### [PROBLEM STATEMENT]
If a line in the data below includes the string "size", please return a copy of it.

(Collected data)
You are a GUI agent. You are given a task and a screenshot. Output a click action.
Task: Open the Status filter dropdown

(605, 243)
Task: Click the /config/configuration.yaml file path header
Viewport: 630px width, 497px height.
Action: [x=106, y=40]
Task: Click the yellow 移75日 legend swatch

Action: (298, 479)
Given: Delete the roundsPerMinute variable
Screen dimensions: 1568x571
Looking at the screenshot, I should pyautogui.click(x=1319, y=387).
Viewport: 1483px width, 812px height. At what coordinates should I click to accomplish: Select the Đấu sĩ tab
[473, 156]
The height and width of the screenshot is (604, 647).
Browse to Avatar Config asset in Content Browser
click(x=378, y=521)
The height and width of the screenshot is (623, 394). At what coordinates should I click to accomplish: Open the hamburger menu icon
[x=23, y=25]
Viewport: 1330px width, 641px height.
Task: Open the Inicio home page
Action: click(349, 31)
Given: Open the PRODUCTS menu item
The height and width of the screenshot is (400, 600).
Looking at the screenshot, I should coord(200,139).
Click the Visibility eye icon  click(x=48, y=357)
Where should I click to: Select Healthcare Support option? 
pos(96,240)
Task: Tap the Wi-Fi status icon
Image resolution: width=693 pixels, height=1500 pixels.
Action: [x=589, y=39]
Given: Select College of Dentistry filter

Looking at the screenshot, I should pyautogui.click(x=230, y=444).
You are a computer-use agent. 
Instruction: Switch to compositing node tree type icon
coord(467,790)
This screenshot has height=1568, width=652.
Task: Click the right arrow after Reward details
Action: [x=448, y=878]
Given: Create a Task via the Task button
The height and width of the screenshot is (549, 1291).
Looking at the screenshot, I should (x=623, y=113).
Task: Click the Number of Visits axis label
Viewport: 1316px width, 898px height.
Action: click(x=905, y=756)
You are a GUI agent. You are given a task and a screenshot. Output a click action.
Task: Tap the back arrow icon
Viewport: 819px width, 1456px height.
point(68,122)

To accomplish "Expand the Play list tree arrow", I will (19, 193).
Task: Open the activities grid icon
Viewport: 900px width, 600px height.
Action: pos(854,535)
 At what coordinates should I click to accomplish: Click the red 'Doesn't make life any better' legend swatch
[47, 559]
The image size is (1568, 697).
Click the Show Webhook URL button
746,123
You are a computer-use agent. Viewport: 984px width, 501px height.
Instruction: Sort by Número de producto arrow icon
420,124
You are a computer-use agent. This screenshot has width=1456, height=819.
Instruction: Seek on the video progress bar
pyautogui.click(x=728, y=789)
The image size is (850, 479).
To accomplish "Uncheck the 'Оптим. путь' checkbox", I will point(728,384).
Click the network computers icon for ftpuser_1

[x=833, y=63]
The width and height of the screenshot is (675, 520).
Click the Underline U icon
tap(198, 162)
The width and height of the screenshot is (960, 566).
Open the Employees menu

### [RESULT OF THIS TASK]
The image size is (1568, 697).
The image size is (850, 479).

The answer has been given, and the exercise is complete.